__WHAT IS REQUIRED__
Using the records provided below, locate and copy each line that contains the word "Task".

__AVAILABLE RECORDS__
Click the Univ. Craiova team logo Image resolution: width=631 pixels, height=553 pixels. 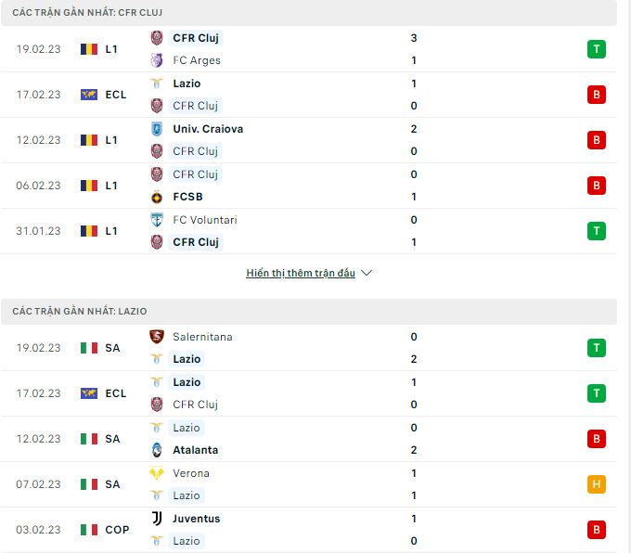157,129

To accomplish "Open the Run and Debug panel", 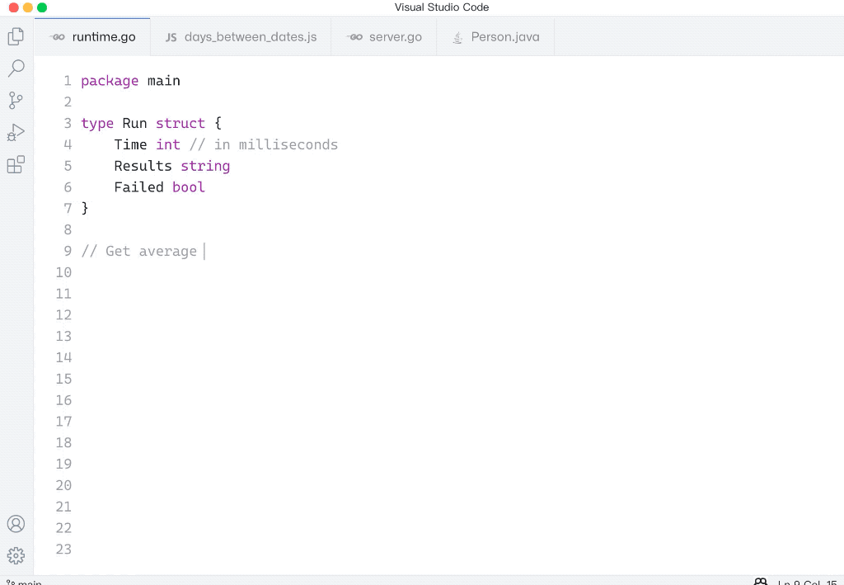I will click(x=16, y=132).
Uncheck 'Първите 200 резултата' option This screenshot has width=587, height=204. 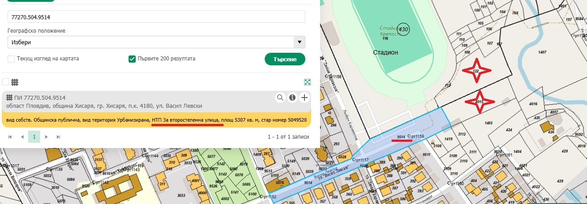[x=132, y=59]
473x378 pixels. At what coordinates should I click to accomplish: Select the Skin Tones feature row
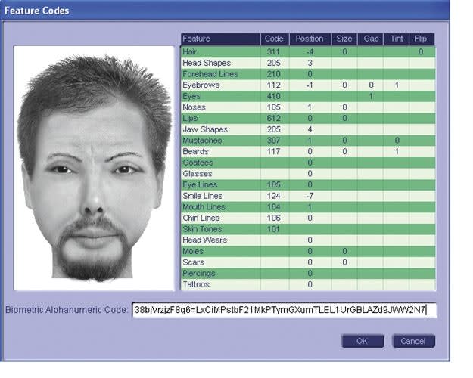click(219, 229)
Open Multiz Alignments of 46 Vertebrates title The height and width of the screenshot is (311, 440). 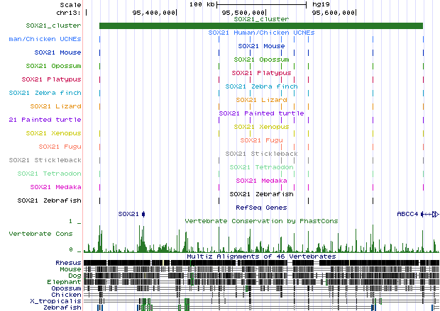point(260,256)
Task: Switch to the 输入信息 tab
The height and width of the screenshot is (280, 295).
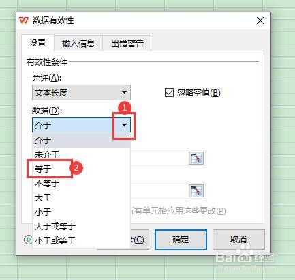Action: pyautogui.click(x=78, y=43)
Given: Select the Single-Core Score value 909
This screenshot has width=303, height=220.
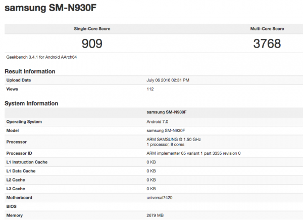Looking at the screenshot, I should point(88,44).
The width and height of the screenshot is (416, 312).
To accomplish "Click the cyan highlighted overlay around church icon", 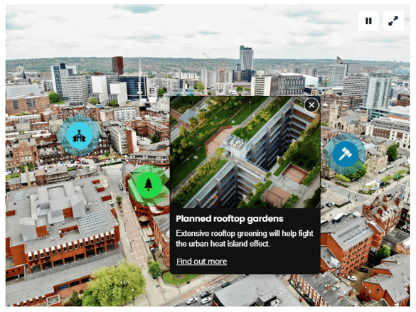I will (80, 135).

---

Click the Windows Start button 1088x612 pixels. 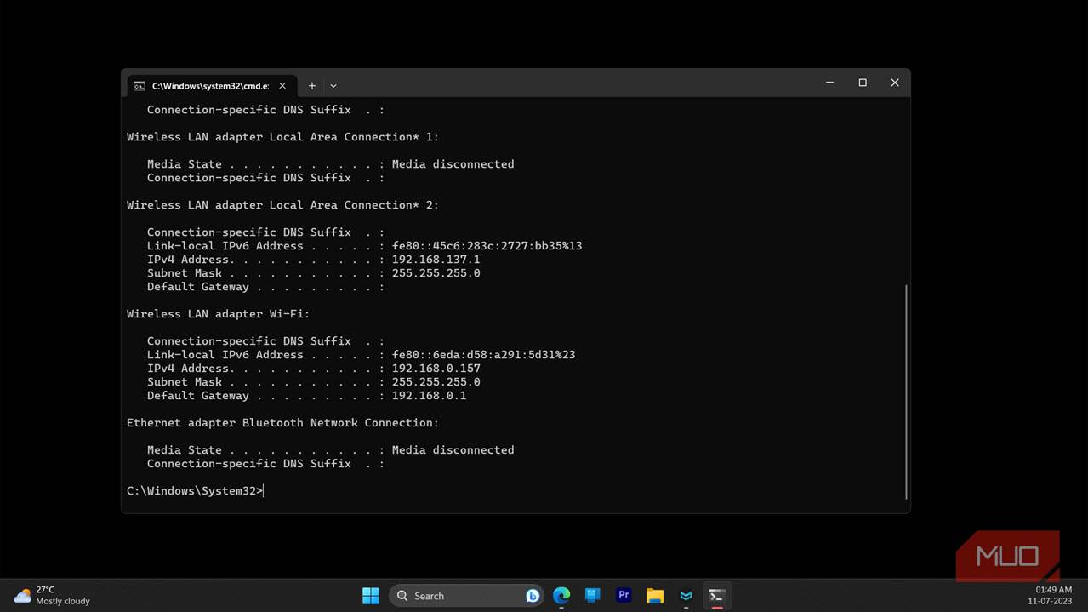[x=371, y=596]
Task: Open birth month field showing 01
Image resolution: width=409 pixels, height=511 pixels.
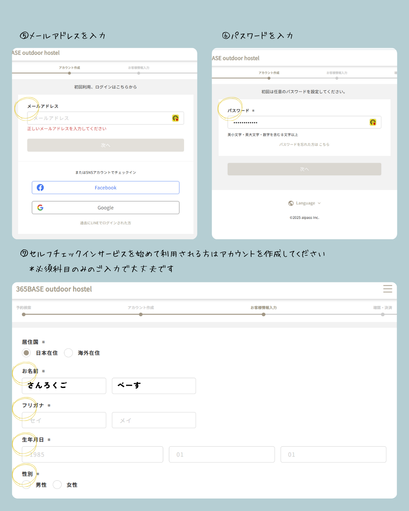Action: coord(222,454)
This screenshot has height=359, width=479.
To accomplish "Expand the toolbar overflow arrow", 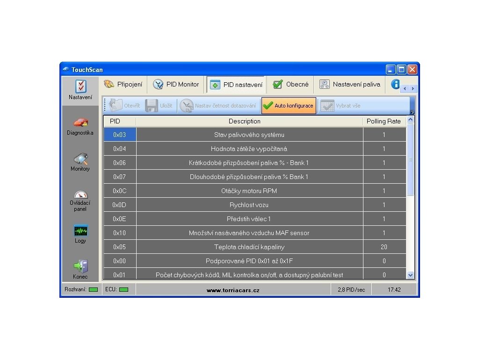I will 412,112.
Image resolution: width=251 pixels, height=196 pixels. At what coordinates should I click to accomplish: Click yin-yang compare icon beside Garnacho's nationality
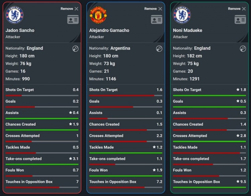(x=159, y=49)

__SOLVED PROBLEM__
Task: Switch to the 输入信息 tab
Task: Open birth month field showing 01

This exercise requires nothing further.